*WHAT YOU ARE ASKED TO DO:* Bring together all lines of the material below that contain the string "computer".

Segment Start: TASK DATA

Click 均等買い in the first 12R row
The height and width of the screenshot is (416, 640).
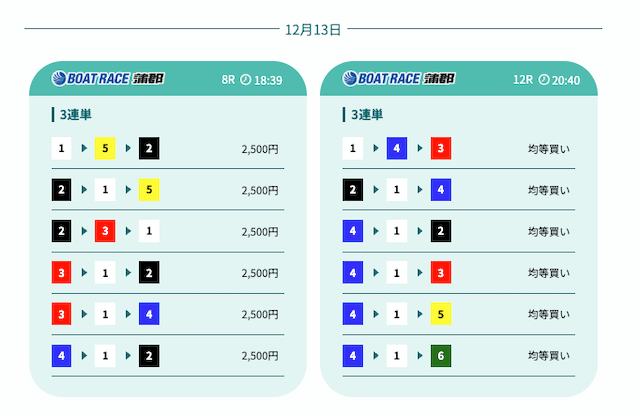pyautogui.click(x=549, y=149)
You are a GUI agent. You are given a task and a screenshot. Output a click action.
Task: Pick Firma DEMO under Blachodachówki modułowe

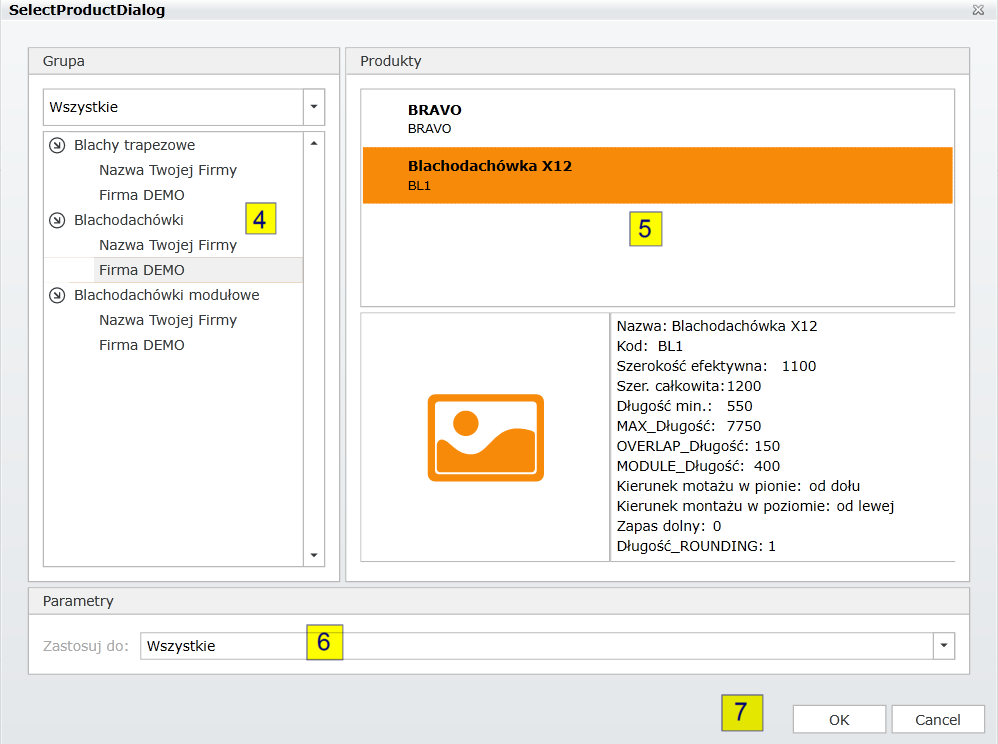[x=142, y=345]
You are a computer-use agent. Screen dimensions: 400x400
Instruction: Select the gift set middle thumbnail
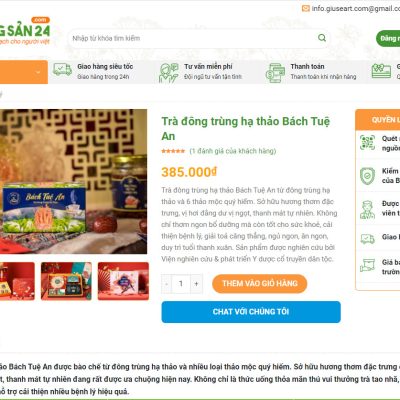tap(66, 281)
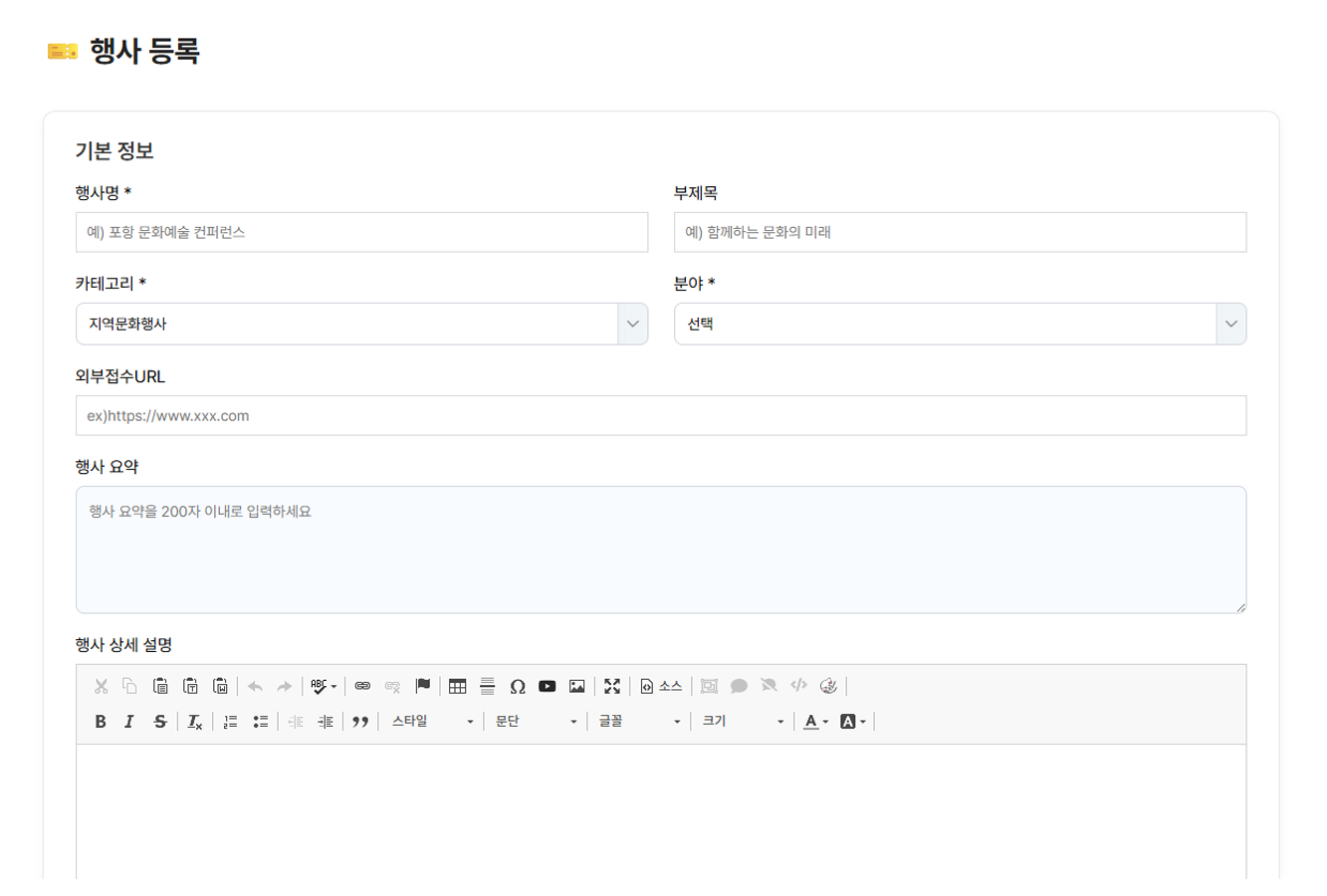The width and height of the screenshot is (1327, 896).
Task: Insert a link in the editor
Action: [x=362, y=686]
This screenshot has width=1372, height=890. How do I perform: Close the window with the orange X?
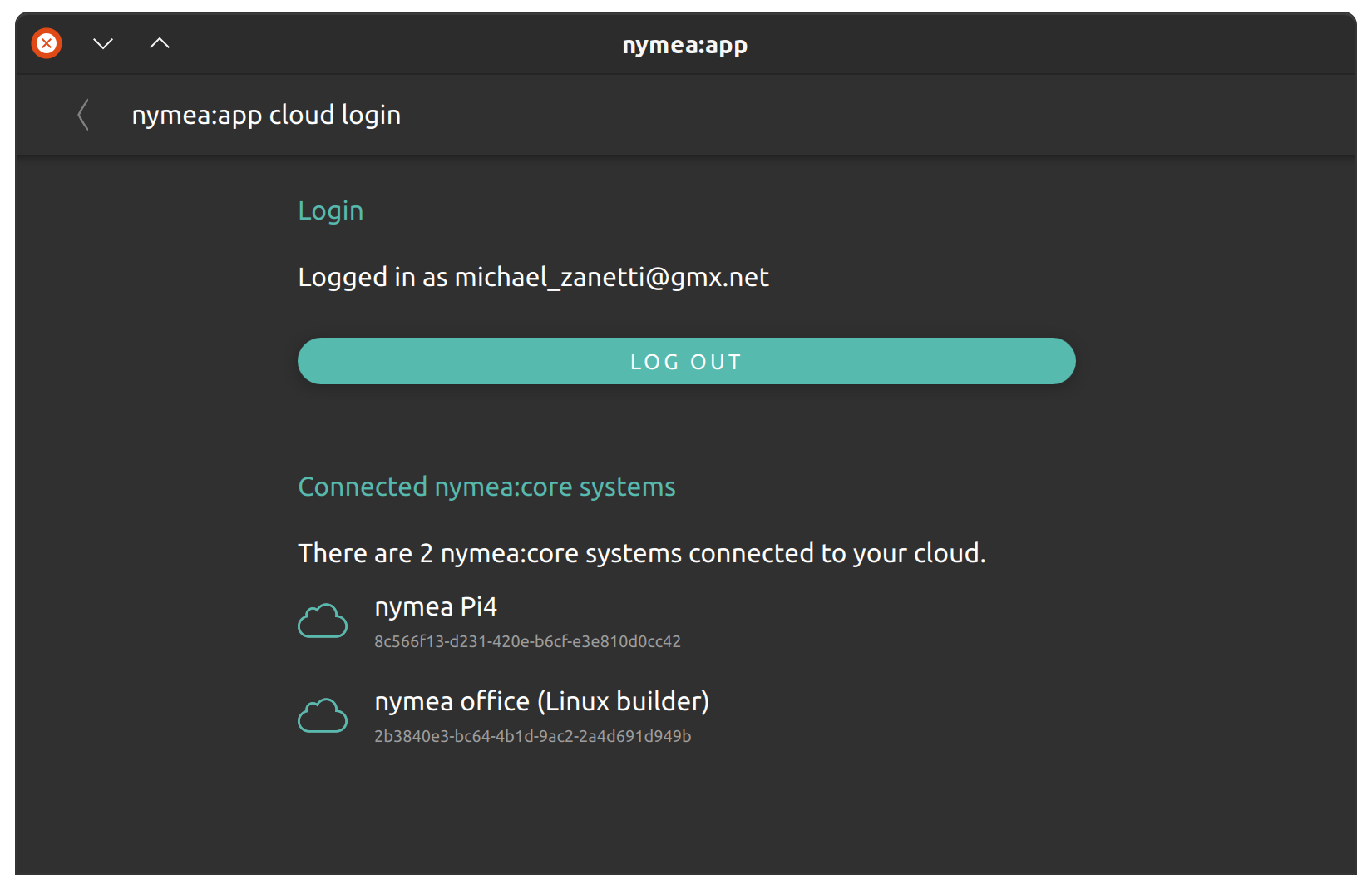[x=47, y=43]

Segment End: TASK DATA
Segment Start: TASK DATA

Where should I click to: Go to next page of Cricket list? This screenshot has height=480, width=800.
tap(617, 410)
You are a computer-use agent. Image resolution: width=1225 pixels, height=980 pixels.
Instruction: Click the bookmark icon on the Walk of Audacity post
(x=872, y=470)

Segment End: TASK DATA

*RESULT OF THIS EXERCISE:*
You are a computer-use agent. Screen dimensions: 400x400
You are a computer-use agent. Image resolution: width=1225 pixels, height=980 pixels.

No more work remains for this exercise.